Excerpts from a dataset
╭──
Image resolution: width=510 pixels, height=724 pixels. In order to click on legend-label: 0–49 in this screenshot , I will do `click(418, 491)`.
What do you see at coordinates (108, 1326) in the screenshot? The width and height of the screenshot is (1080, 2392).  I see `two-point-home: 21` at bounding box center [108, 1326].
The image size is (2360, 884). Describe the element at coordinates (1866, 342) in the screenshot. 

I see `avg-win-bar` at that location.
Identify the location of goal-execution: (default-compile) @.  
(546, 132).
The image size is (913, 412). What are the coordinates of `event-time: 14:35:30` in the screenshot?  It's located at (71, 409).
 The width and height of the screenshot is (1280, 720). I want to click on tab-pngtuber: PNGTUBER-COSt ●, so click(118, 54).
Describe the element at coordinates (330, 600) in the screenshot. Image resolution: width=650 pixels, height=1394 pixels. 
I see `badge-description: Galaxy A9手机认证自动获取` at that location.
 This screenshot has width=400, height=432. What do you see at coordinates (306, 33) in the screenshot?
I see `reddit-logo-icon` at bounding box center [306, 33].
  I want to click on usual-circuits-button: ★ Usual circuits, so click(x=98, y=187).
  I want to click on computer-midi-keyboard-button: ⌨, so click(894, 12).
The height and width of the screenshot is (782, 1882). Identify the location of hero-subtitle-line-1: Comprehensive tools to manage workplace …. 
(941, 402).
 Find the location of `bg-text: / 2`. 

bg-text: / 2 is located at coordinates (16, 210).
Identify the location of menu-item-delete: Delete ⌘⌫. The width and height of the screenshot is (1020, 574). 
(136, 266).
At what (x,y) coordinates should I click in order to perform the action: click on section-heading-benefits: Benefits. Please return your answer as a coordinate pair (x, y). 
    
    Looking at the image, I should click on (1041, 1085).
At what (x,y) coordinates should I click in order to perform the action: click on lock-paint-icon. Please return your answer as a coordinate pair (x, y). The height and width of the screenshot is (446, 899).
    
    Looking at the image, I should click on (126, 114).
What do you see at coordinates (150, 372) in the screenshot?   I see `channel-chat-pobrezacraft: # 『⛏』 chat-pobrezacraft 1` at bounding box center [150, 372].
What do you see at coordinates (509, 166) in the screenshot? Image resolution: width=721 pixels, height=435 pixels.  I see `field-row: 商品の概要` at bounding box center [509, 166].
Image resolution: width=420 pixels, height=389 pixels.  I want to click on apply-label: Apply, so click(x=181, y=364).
╰──
### Assignment
Pull out every line of the records that contains the string "label", and treat case as significant.

### Answer box
Image resolution: width=510 pixels, height=724 pixels. In order to click on legend-label: 0–49 in this screenshot , I will do `click(418, 491)`.
Image resolution: width=420 pixels, height=389 pixels.  I want to click on apply-label: Apply, so click(x=181, y=364).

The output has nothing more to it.